Поддерживаемый Вильгельминой и доктором, старик прошелся по красивой лужайке, и лицо его, все его движения становились с каждым шагом все спокойнее и радостнее, и было так чудесно наблюдать, как все более оживали его светлый ум и богатое воображение.

Барон и меня заметил и втянул в беседу. Наконец он счел, что для первого выезда после столь длительного нервного расстройства вполне достаточно, и все направились в обратный путь.

— Трудновато будет, — шепотом сказал мне доктор, — удержать его от сна. Но я приму все меры, чтобы, ради всего святого, не дать ему уснуть.
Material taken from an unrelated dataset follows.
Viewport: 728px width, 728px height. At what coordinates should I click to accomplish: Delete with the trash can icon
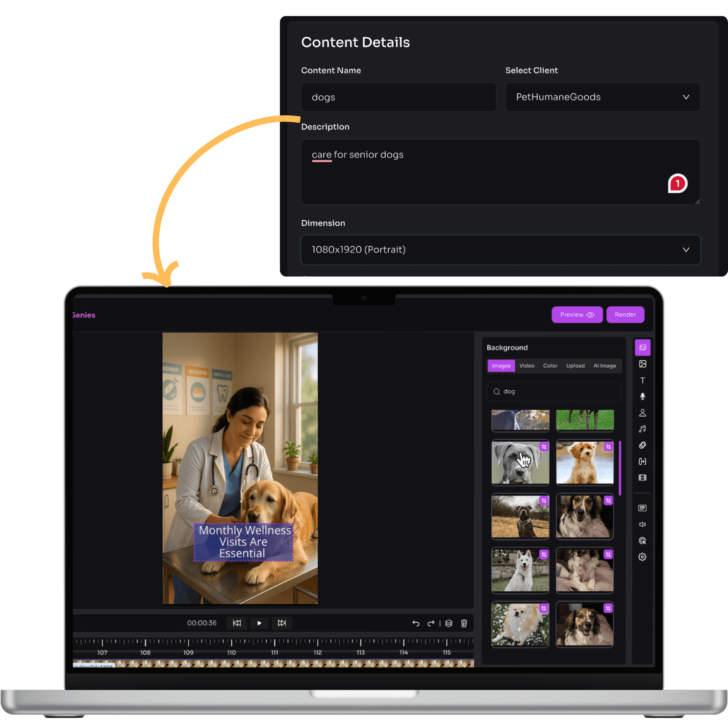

Этот сон слишком легко может принять враждебный характер, и старику вновь покажется, что все виденное и воспринятое им всего лишь сон.

Некоторое время спустя в доме тайного советника фон С… произошли большие перемены. Дядя Зигфрид совершенно оправился от своего недуга, и так странно было наблюдать, как он становился одновременно мягче и сильнее.

Он покинул дом тайного советника, к радости любящего брата, и поселился в своем прекрасном поместье, управление которым взял на себя доктор О…, повесив свою докторскую шапочку на гвоздь. Настойчивое ходатайство одной знатной принцессы привело к тому, что надменный тайный советник фон С… не стал долее противиться просьбам доктора О… и пообещал ему руку своей дочери Вильгельмины.